- _MATERIAL SUPPLIED_

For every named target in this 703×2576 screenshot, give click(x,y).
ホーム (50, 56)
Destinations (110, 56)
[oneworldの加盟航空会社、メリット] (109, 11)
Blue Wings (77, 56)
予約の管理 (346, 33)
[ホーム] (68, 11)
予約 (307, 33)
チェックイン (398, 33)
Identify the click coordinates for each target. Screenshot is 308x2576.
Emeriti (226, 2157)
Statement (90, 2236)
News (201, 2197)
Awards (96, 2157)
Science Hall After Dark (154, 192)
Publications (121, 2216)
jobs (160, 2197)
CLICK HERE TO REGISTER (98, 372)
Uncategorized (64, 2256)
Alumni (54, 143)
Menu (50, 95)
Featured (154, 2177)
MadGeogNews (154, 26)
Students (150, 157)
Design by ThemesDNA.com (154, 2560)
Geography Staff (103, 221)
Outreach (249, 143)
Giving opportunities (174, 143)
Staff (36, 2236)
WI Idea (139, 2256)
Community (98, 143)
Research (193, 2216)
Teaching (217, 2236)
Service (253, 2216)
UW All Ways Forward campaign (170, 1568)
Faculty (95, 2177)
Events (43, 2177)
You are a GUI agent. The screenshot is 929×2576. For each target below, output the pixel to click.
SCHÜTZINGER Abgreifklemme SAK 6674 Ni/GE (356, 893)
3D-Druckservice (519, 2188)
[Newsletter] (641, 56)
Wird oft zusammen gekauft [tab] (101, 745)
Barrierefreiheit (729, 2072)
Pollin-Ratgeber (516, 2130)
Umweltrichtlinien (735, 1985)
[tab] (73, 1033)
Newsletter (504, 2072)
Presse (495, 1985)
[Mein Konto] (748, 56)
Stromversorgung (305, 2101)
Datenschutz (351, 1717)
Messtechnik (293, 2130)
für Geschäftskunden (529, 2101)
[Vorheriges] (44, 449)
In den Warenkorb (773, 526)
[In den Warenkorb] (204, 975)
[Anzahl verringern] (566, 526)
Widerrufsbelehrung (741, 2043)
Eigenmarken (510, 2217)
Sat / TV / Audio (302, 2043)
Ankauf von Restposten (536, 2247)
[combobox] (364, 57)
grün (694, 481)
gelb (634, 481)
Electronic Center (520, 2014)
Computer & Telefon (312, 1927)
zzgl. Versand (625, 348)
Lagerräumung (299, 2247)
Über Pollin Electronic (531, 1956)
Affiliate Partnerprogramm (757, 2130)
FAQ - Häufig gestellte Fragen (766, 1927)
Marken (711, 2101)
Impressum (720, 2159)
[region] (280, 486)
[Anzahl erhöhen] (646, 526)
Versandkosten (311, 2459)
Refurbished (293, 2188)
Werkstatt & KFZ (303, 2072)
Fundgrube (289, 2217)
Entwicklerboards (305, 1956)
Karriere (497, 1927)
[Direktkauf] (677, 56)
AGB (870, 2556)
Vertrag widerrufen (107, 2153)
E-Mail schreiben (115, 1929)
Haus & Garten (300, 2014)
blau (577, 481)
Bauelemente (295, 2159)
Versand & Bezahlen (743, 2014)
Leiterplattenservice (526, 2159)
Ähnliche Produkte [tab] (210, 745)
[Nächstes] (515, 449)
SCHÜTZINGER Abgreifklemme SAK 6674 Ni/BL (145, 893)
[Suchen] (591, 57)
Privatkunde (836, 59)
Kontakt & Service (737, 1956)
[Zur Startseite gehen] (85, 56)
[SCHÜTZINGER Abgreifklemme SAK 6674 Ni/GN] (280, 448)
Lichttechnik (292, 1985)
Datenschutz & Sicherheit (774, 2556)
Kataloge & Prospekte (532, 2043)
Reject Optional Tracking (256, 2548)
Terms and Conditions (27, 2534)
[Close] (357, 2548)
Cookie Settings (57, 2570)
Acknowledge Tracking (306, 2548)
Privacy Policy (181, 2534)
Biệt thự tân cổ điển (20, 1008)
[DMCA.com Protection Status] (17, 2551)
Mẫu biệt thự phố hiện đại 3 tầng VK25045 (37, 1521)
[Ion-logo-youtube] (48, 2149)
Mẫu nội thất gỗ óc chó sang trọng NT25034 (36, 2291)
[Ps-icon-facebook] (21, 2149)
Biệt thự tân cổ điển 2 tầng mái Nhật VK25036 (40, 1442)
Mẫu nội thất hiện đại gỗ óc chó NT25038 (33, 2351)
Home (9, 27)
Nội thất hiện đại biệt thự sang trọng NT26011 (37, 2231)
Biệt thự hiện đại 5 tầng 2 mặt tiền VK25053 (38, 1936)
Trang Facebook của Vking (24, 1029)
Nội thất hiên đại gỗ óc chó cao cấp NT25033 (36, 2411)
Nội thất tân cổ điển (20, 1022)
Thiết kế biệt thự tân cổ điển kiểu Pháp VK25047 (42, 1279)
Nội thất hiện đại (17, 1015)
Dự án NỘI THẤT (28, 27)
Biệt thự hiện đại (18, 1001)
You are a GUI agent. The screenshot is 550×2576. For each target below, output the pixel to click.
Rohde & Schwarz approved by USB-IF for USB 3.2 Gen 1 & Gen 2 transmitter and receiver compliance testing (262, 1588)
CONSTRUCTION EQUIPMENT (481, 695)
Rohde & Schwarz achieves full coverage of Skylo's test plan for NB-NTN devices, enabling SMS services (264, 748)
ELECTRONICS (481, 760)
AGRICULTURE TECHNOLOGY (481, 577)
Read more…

- _WHAT YOU WILL DO_
The records above should be transcribed in full, with no differences.

- _RESPONSE TO THIS EXERCISE_
For every named target in this 703×2576 screenshot, give click(x,y).
ホーム (50, 56)
Destinations (110, 56)
[oneworldの加盟航空会社、メリット] (109, 11)
Blue Wings (77, 56)
予約の管理 (346, 33)
[ホーム] (68, 11)
予約 (307, 33)
チェックイン (398, 33)
Identify the click coordinates for each target. Screenshot is 308x2576.
Emeriti (226, 2157)
Statement (90, 2236)
News (201, 2197)
Awards (96, 2157)
Science Hall After Dark (154, 192)
Publications (121, 2216)
jobs (160, 2197)
CLICK HERE TO REGISTER (98, 372)
Uncategorized (64, 2256)
Alumni (54, 143)
Menu (50, 95)
Featured (154, 2177)
MadGeogNews (154, 26)
Students (150, 157)
Design by ThemesDNA.com (154, 2560)
Geography Staff (103, 221)
Outreach (249, 143)
Giving opportunities (174, 143)
Staff (36, 2236)
WI Idea (139, 2256)
Community (98, 143)
Research (193, 2216)
Teaching (217, 2236)
Service (253, 2216)
UW All Ways Forward campaign (170, 1568)
Faculty (95, 2177)
Events (43, 2177)
You are a GUI agent. The screenshot is 929×2576. For each target below, output the pixel to click.
SCHÜTZINGER Abgreifklemme SAK 6674 Ni/GE (356, 893)
3D-Druckservice (519, 2188)
[Newsletter] (641, 56)
Wird oft zusammen gekauft [tab] (101, 745)
Barrierefreiheit (729, 2072)
Pollin-Ratgeber (516, 2130)
Umweltrichtlinien (735, 1985)
[tab] (73, 1033)
Newsletter (504, 2072)
Presse (495, 1985)
[Mein Konto] (748, 56)
Stromversorgung (305, 2101)
Datenschutz (351, 1717)
Messtechnik (293, 2130)
für Geschäftskunden (529, 2101)
[Vorheriges] (44, 449)
In den Warenkorb (773, 526)
[In den Warenkorb] (204, 975)
[Anzahl verringern] (566, 526)
Widerrufsbelehrung (741, 2043)
Eigenmarken (510, 2217)
Sat / TV / Audio (302, 2043)
Ankauf von Restposten (536, 2247)
[combobox] (364, 57)
grün (694, 481)
gelb (634, 481)
Electronic Center (520, 2014)
Computer & Telefon (312, 1927)
zzgl. Versand (625, 348)
Lagerräumung (299, 2247)
Über Pollin Electronic (531, 1956)
Affiliate Partnerprogramm (757, 2130)
FAQ - Häufig gestellte Fragen (766, 1927)
Marken (711, 2101)
Impressum (720, 2159)
[region] (280, 486)
[Anzahl erhöhen] (646, 526)
Versandkosten (311, 2459)
Refurbished (293, 2188)
Werkstatt & KFZ (303, 2072)
Fundgrube (289, 2217)
Entwicklerboards (305, 1956)
Karriere (497, 1927)
[Direktkauf] (677, 56)
AGB (870, 2556)
Vertrag widerrufen (107, 2153)
E-Mail schreiben (115, 1929)
Haus & Garten (300, 2014)
blau (577, 481)
Bauelemente (295, 2159)
Versand & Bezahlen (743, 2014)
Leiterplattenservice (526, 2159)
Ähnliche Produkte [tab] (210, 745)
[Nächstes] (515, 449)
SCHÜTZINGER Abgreifklemme SAK 6674 Ni/BL (145, 893)
[Suchen] (591, 57)
Privatkunde (836, 59)
Kontakt & Service (737, 1956)
[Zur Startseite gehen] (85, 56)
[SCHÜTZINGER Abgreifklemme SAK 6674 Ni/GN] (280, 448)
Lichttechnik (292, 1985)
Datenschutz & Sicherheit (774, 2556)
Kataloge & Prospekte (532, 2043)
Reject Optional Tracking (256, 2548)
Terms and Conditions (27, 2534)
[Close] (357, 2548)
Cookie Settings (57, 2570)
Acknowledge Tracking (306, 2548)
Privacy Policy (181, 2534)
Biệt thự tân cổ điển (20, 1008)
[DMCA.com Protection Status] (17, 2551)
Mẫu biệt thự phố hiện đại 3 tầng VK25045 (37, 1521)
[Ion-logo-youtube] (48, 2149)
Mẫu nội thất gỗ óc chó sang trọng NT25034 (36, 2291)
[Ps-icon-facebook] (21, 2149)
Biệt thự tân cổ điển 2 tầng mái Nhật VK25036 (40, 1442)
Mẫu nội thất hiện đại gỗ óc chó NT25038 (33, 2351)
Home (9, 27)
Nội thất hiện đại biệt thự sang trọng NT26011 (37, 2231)
Biệt thự hiện đại 5 tầng 2 mặt tiền VK25053 (38, 1936)
Trang Facebook của Vking (24, 1029)
Nội thất hiên đại gỗ óc chó cao cấp NT25033 (36, 2411)
Nội thất tân cổ điển (20, 1022)
Thiết kế biệt thự tân cổ điển kiểu Pháp VK25047 (42, 1279)
Nội thất hiện đại (17, 1015)
Dự án NỘI THẤT (28, 27)
Biệt thự hiện đại (18, 1001)
You are a GUI agent. The screenshot is 550×2576. For each target below, output the pixel to click.
Rohde & Schwarz approved by USB-IF for USB 3.2 Gen 1 & Gen 2 transmitter and receiver compliance testing (262, 1588)
CONSTRUCTION EQUIPMENT (481, 695)
Rohde & Schwarz achieves full coverage of Skylo's test plan for NB-NTN devices, enabling SMS services (264, 748)
ELECTRONICS (481, 760)
AGRICULTURE TECHNOLOGY (481, 577)
Read more…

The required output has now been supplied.